» **Aim of the exercise**: Check each line of the data, and copy those where "beside" appears.

[Saved entries]

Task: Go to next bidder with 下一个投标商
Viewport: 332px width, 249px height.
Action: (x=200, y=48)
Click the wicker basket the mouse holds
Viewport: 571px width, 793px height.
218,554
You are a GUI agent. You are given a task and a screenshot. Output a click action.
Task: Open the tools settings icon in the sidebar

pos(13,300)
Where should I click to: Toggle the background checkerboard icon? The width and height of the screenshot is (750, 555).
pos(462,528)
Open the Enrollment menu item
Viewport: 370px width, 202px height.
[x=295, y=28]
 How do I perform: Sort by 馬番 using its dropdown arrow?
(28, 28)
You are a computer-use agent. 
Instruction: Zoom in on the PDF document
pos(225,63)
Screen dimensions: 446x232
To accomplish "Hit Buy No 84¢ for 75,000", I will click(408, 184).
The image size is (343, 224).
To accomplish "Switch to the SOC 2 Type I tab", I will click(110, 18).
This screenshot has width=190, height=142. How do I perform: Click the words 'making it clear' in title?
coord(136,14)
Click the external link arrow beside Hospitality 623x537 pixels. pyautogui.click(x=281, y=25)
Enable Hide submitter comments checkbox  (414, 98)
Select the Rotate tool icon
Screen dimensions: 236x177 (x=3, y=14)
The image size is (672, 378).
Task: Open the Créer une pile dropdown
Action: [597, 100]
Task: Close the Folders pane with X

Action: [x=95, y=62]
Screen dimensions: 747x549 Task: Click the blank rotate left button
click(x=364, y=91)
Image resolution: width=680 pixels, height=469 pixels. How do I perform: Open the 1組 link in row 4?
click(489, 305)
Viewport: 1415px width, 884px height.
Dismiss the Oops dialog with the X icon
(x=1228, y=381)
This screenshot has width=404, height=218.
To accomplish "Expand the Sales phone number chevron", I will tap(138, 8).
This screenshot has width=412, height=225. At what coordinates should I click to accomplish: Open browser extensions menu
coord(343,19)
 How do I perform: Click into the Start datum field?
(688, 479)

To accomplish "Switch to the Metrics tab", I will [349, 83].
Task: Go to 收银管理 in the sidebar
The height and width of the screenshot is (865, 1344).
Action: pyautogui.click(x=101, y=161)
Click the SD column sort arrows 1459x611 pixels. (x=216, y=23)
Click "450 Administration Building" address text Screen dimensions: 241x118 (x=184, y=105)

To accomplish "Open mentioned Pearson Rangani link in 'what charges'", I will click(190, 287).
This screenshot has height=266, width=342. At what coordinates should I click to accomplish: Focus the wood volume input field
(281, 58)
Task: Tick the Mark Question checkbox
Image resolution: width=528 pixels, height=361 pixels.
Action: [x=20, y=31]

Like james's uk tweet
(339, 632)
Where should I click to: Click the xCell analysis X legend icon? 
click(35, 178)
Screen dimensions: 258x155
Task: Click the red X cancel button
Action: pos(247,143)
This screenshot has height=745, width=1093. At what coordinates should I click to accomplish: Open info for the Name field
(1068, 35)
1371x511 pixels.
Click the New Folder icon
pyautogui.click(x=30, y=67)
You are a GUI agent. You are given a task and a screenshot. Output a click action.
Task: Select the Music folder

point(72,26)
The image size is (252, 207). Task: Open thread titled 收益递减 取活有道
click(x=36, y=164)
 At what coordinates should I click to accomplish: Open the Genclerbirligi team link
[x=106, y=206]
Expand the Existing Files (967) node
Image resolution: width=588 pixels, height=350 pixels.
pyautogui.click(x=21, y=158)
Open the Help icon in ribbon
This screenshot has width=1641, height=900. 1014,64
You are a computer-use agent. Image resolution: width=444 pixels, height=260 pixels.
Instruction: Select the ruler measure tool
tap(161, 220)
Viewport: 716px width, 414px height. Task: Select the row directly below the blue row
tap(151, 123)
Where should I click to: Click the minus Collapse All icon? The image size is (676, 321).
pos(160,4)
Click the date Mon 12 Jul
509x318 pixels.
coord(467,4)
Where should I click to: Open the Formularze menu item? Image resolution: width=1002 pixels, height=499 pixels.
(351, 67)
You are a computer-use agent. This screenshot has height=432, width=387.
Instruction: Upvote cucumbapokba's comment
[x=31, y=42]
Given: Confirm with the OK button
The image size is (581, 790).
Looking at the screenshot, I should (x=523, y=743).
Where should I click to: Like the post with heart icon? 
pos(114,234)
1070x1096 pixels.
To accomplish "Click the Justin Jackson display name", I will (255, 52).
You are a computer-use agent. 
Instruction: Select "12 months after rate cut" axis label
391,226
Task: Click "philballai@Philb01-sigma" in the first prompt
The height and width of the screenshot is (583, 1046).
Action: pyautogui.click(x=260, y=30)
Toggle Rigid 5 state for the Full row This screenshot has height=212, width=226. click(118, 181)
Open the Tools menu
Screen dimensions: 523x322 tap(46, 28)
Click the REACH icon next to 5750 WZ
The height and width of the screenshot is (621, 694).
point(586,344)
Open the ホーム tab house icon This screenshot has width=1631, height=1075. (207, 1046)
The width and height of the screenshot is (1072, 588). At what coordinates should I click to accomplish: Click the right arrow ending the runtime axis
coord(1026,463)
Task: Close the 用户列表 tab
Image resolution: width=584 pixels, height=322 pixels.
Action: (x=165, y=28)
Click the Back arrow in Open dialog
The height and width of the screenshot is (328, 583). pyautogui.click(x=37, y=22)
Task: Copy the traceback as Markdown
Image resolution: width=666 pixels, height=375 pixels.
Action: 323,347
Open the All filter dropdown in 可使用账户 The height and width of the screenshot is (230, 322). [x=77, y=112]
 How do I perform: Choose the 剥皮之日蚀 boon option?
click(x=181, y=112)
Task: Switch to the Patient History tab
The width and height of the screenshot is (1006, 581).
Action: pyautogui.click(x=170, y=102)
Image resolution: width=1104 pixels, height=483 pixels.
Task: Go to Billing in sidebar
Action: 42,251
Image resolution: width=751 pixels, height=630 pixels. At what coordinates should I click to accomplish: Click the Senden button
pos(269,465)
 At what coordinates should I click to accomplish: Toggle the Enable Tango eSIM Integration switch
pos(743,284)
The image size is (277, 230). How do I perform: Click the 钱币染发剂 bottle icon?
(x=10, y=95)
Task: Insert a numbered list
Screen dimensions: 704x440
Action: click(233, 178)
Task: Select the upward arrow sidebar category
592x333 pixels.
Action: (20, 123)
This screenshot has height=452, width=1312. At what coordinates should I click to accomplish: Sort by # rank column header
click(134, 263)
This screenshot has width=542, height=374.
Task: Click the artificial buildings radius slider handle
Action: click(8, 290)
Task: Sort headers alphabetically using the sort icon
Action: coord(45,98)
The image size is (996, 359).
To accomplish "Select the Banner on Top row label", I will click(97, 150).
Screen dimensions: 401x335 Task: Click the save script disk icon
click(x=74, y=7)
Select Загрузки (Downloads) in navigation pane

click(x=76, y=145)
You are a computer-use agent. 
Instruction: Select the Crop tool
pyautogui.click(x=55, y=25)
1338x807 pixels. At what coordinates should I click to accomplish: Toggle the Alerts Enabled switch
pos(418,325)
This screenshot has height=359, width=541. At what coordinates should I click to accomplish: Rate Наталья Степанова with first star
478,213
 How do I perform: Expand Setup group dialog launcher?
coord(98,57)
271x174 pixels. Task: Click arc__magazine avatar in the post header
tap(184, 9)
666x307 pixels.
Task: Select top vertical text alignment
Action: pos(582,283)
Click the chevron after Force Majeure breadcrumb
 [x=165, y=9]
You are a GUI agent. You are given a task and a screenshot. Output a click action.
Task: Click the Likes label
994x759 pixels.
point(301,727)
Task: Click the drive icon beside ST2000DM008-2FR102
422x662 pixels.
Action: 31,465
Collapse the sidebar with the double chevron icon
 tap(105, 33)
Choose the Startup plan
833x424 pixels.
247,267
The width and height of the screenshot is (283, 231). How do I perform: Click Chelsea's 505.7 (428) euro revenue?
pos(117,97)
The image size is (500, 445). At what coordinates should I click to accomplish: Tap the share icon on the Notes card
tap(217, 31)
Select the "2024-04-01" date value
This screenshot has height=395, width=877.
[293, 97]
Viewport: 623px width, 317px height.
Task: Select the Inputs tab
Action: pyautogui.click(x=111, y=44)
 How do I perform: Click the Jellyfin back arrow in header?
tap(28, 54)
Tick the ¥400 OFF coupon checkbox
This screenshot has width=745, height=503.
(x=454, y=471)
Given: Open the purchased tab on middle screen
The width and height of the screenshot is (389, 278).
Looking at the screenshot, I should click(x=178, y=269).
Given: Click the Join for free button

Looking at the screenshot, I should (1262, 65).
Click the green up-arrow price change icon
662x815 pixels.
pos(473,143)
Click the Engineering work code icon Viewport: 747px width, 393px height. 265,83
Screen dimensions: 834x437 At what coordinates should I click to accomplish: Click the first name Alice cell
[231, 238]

» **Task answer**:
Click the external link arrow beside Hospitality 623x537 pixels. pyautogui.click(x=281, y=25)
Task: Click the drive icon beside ST2000DM008-2FR102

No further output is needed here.